The airway refers to the entire set of anatomical structures that allow air to travel from the external environment to the lungs. In medicine and emergency care, the concept carries a broader meaning: it encompasses both these anatomical structures and all clinical practices aimed at keeping them open and functional.
Anatomical Structure
The airway is divided into two sections: the upper airway and the lower airway.
The upper airway consists of the nose and nasal cavity, mouth, pharynx (throat), and larynx (voice box). It is here that inhaled air is warmed, humidified, and filtered.
The lower airway consists of the trachea (windpipe), bronchi, bronchioles, and alveoli. Gas exchange takes place at the level of the alveoli, the smallest functional unit of the respiratory system.
Clinical Significance
In medicine, “airway management” refers to all methods applied to keep the airway open and functional.
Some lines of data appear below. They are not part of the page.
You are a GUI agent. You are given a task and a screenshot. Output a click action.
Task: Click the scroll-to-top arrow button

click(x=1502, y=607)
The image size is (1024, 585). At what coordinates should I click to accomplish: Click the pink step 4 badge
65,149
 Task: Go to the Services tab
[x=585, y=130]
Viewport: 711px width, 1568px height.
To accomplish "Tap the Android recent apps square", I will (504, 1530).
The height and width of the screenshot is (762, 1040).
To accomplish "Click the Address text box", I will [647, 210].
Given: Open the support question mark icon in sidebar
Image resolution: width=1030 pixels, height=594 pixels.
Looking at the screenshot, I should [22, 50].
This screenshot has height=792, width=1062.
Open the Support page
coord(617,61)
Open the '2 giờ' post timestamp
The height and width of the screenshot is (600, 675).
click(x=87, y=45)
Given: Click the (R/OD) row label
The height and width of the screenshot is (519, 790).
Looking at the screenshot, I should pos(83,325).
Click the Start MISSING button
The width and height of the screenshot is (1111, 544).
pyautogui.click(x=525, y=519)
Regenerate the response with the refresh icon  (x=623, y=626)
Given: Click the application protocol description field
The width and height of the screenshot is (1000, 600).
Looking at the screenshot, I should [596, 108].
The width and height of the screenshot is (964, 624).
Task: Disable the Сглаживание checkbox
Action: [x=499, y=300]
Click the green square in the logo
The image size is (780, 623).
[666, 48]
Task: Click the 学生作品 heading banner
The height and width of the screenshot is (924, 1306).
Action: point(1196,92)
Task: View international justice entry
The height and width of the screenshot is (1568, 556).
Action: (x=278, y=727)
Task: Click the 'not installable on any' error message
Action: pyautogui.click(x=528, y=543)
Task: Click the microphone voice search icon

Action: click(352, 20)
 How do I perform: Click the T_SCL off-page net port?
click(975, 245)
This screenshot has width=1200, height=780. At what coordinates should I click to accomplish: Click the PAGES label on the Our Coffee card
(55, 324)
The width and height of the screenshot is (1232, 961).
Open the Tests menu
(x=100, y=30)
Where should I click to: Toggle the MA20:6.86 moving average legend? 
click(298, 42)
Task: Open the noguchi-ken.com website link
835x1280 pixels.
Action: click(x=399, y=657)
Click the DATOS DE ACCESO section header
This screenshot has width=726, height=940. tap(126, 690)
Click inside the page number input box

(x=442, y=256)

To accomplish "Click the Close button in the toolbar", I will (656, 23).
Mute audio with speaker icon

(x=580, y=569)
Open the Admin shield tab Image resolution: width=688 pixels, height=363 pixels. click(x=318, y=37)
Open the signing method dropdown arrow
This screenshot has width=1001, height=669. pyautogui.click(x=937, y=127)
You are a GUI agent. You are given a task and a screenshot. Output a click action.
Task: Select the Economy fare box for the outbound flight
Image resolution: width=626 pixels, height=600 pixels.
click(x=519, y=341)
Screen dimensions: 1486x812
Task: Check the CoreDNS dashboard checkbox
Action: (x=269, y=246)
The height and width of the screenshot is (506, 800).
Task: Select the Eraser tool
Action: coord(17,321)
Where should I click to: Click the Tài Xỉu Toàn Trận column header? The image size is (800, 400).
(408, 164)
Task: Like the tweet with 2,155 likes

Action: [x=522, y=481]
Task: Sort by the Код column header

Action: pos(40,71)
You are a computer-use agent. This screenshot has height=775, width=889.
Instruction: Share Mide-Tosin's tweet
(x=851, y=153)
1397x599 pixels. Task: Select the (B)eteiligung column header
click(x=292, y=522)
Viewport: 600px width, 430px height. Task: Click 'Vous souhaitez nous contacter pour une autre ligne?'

This concept is of critical importance particularly in the following settings: anesthesia, emergency resuscitation, intensive care, trauma management, and the operating room environment.
Airway Management Methods
Basic methods include the head-tilt chin-lift maneuver, the jaw-thrust maneuver, and short tubes known as oropharyngeal and nasopharyngeal airways (OPA/NPA). These are non-invasive techniques that can be performed at the bedside.
Advanced airway methods include the laryngeal mask airway (LMA), endotracheal intubation, and tracheotomy. Endotracheal intubation — the placement of a tube through the mouth or nose into the trachea — is considered the gold standard for definitive airway management.
Airway Assessment
Before intervening, clinicians assess a patient’s airway. This assessment examines parameters such as the Mallampati classification, mouth opening, neck mobility, and jaw anatomy. The concept of a “difficult airway” describes situations in which intubation by standard methods is anticipated to be challenging.
The ABCDE Approach
In emergency and critical care medicine, airway management forms the very first step of the universally applied ABCDE approach — Airway, Breathing, Circulation, Disability, Exposure. The underlying rationale is straightforward: no other intervention is meaningful if the airway is not open and secure. An obstructed airway can lead to irreversible brain damage within minutes, making its management the foremost priority in any emergency.
Common Causes of Airway Obstruction
Airway obstruction can arise from a wide range of causes, including loss of consciousness with subsequent tongue falling back, foreign body aspiration, anaphylaxis and severe allergic reactions, trauma to the face or neck, infections such as epiglottitis or croup, and tumors or masses compressing the airway.
This content is intended for informational purposes only. Please consult the relevant specialist for all clinical decisions.